Dataset rows:

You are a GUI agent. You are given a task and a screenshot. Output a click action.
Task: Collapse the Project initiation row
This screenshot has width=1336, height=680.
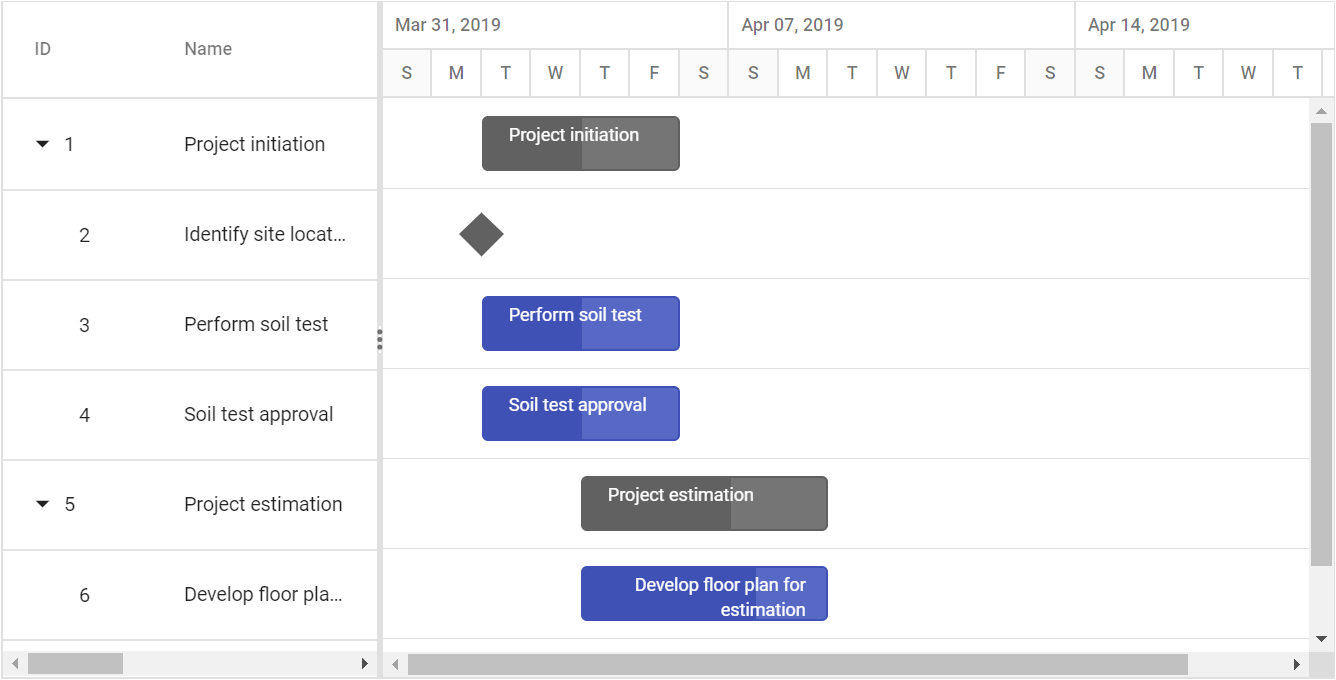coord(42,144)
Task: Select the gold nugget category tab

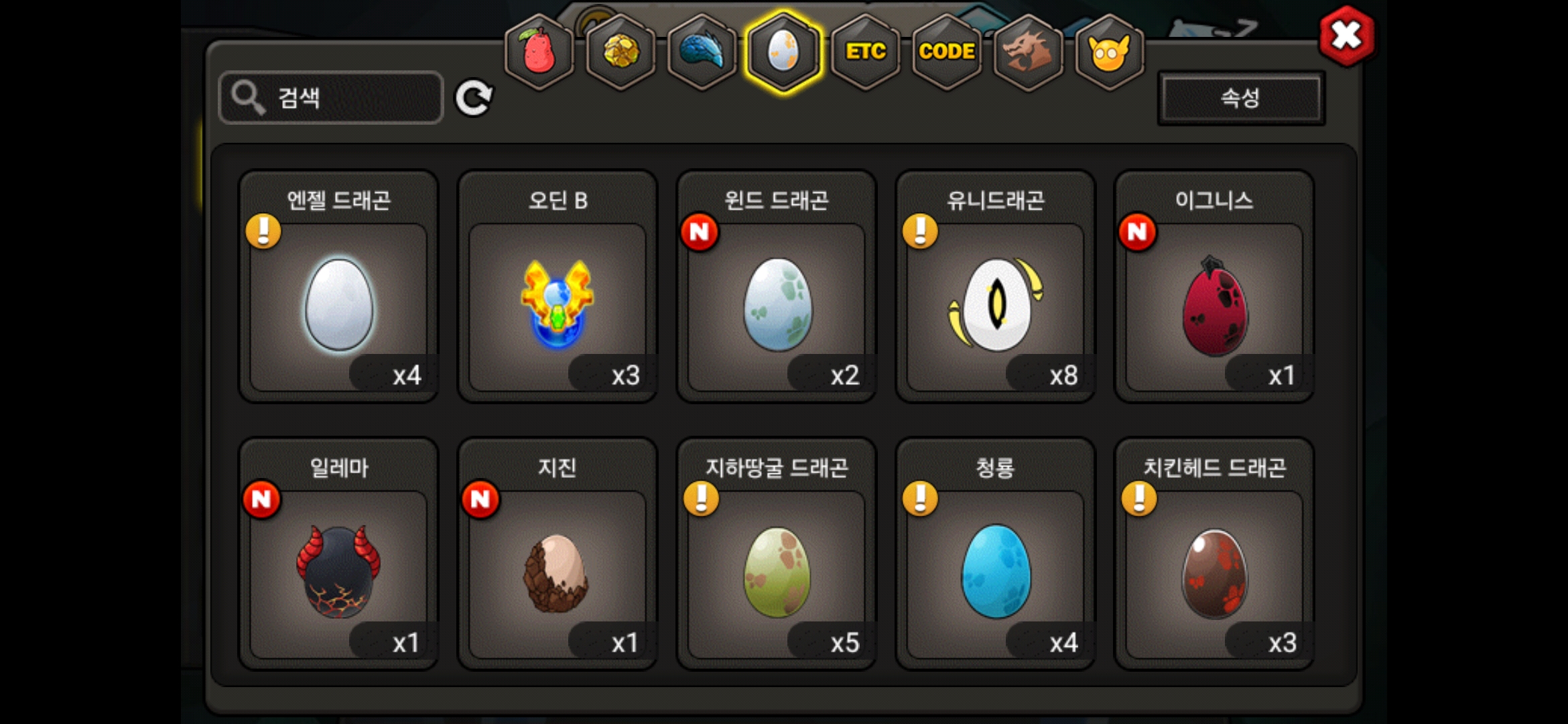Action: (621, 52)
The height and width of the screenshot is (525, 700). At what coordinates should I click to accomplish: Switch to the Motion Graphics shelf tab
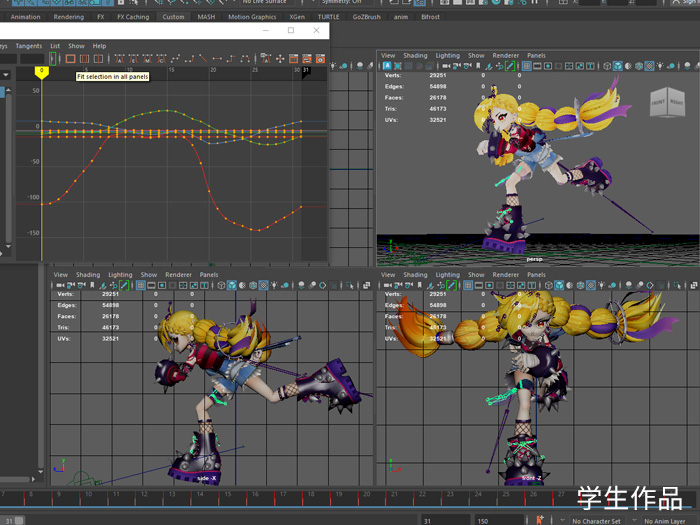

Given instruction:
Put each line of the entries above into a JSON list of strings, one string per line, omitting blank lines. Leave the pictures out of your list.

The completed task:
[
  "You are a GUI agent. You are given a task and a screenshot. Output a click action.",
  "Task: Collapse the Project initiation row",
  "This screenshot has width=1336, height=680.",
  "coord(42,144)",
  "Task: Select the gold nugget category tab",
  "Action: (621, 52)",
  "The height and width of the screenshot is (525, 700). At what coordinates should I click to accomplish: Switch to the Motion Graphics shelf tab"
]